World Happiness Report Is Sad Reading

US has dropped out of top 20 happiest nations, with young people now the unhappiest group
By Rob Quinn,  Newser Staff
Posted Mar 21, 2024 12:13 PM CDT
World Happiness Report Is Sad Reading
The US was ranked 62nd for happiness among people under 30.   (Getty Images)

The latest World Happiness Report is out and it doesn't paint a happy picture for young people in the West. The US, ranked No. 15 for happiness last year, has dropped eight places to fall out of the top 20, largely due to a drop in wellbeing among under-30s. The report found that young people are now the unhappiest group in the US, Canada, Australia, and New Zealand, and the trend is headed the same way in Western Europe.

  • Big age differences. According to the report's researchers, who rely on self-reported evaluation, the US ranks 62nd in happiness among young people from 2021 to 2023—but if only the over-60s were included, the US would be in 10th place.

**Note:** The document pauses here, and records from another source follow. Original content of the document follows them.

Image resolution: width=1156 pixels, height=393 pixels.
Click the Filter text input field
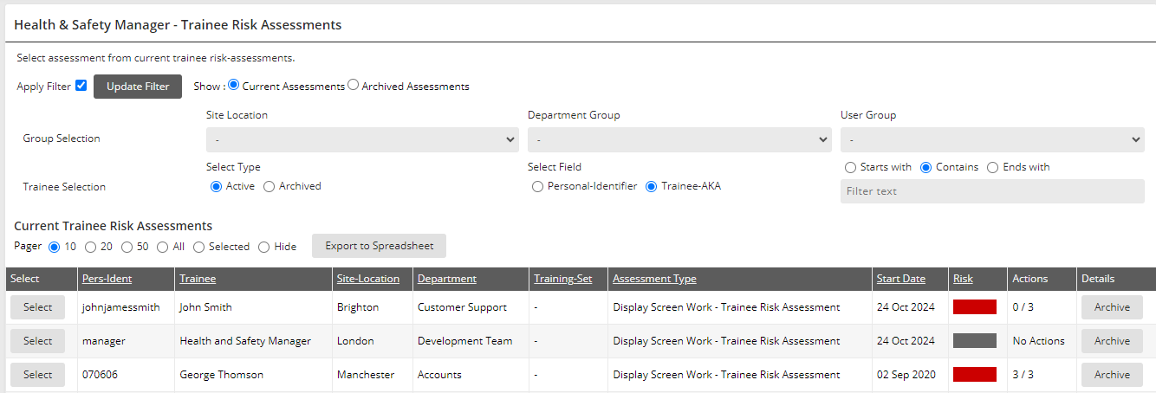992,191
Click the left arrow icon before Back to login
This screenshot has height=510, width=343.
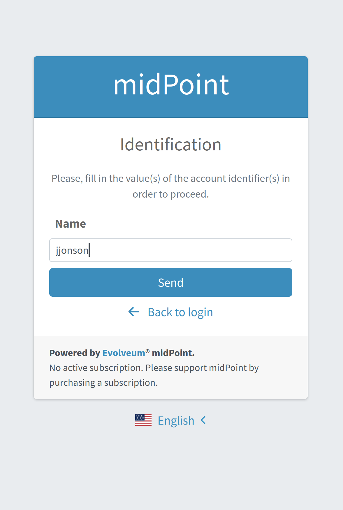(134, 312)
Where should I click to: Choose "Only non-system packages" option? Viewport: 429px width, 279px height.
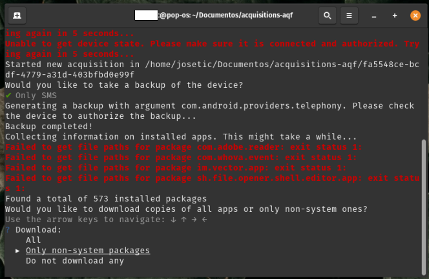(x=87, y=250)
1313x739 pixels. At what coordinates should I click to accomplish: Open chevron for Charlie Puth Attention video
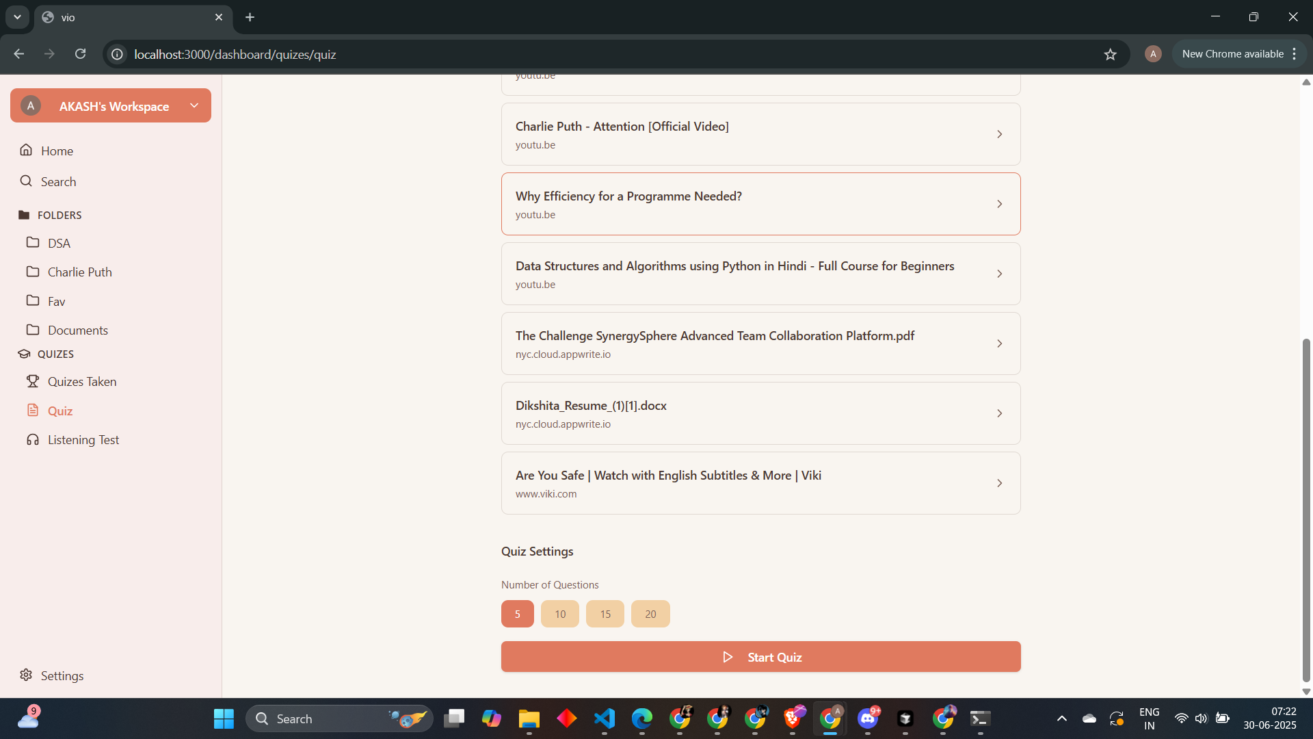tap(999, 134)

Lithuania had the happiest young people, according to the report, while Finland, which was first for the seventh year in a row, followed by Denmark and Iceland, came in seventh when only the under-30s were included.
  • Comparing generations. "In comparing generations, those born before 1965 are, on average, happier than those born since 1980," researchers said. "Among millennials, evaluation of one's own life drops with each year of age, while among boomers life satisfaction increases with age."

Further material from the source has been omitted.